An introduction to language model interpretability

post by Alexandre Variengien (alexandre-variengien) · 2023-04-20T22:22:49.519Z · LW · GW · 0 comments

Contents

  Introduction
  Two Whys
    A toy model of target features for self-supervised models
    Caveats of the toy model
    Sidenote: The anthropomorphization bias
  Two Hows
  Choosing a task
  Interpreting the model
  Communicating results
None
No comments

This document was written while working at Redwood Research as part of the training material for REMIX. Its goal was to introduce useful considerations before beginning empirical work on language model interpretability. It assumes familiarity with causal scrubbing [LW · GW], and the work on IOI

While it's technically already publicly accessible from the REMIX github repo, I repost it here with minor edits to make it more visible, as it could be helpful for newcomers to the field of LM interpretability.

Introduction

So you have a language model, and you want to do interp to explain how it implements a particular behavior. Or maybe you're still searching for a behavior to explain. Before jumping straight into defining a task or running experiments, it is useful to contextualize your subject of study. How to think about language model behaviors? How are they shaped by the training process? For a given model behavior, what structure in the model internals should I expect to find? 

These are hard questions, and we are far from having definitive answers to them. Here, I'll present a toy model enabling informed guesses in practical cases. It's better seen as a "scaffolded intuition" than a proper theoretical framework. After introducing the toy model, I'll end with a list of practical advice for LM interp research.

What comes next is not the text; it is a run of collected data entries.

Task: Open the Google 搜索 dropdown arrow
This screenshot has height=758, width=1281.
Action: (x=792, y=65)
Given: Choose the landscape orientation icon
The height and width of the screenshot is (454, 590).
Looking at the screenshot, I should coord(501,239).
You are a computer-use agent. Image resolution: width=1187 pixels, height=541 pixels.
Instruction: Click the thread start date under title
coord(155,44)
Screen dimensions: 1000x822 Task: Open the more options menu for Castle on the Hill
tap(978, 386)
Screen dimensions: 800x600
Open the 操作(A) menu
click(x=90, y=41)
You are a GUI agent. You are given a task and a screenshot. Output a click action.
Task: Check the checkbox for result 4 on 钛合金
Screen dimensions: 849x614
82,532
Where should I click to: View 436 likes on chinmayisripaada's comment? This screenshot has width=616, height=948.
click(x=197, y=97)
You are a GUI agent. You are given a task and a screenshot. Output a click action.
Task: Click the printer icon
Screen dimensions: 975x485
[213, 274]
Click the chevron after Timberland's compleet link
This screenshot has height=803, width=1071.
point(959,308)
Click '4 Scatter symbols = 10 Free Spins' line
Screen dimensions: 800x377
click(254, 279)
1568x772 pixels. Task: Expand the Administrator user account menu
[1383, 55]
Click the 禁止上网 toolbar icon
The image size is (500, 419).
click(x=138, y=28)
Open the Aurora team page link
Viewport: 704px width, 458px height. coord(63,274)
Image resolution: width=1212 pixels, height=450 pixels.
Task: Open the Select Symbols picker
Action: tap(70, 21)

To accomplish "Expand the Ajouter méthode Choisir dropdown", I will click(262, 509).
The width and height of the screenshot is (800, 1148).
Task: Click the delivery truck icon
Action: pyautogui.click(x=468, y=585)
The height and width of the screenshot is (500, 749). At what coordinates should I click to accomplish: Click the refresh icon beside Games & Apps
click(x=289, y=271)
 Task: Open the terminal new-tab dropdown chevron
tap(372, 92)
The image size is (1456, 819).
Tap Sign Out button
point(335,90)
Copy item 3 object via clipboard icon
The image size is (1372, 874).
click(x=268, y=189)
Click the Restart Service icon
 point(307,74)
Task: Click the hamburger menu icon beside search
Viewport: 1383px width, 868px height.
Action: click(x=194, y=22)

To start the reasoning, I found it useful to borrow questions from ethology. After all, this is another field studying behaviors in organisms selected for maximizing a particular objective (fitness) function. I’ll go through an adaptation of Tinbergen's four questions — two “why” and two “how” — to think about what are “behaviors”. 

Two Whys

Why #1 - Function - Why does the model learn this behavior on this input distribution rather than something else? How does the behavior affect the model loss on its training set?

In the case of language models, what are the features present in text data that the behavior is mimicking? In other words: If a language model is a butterfly that mimics the appearance of leaves, what is the exact shape of the leaf's veins it’s trying to imitate?

A model imitating its training data

If you don’t have any convincing story for the previous question, maybe it’s because the behavior you're looking at is not a useful mechanism to model training data. It can be the side effect of a useful mechanism. For instance, text-ada-001 completes the prompt “This&is&a&sentence&” by a loop of “&is&a&sentence&” separated by a skipped line. I’m not sure that this particular behavior corresponds to any meaningful feature of internet text data. It's likely that the prompt is far out of distribution, that the model is in “high uncertainty mode”, and so it uses basic heuristics that are generally useful, like repeating text. 

In all cases, it’s important to differentiate between the target feature the behavior is mimicking, and its approximation implemented by the behavior (which is often hard to fully characterize). E.g. on IOI, the feature is “identify a plausible indirect object from the context”, and the behavior implemented by GPT2-small is roughly “look for non-duplicated names in the context”. The two functions overlap enough that this is a good strategy to minimize the loss in training.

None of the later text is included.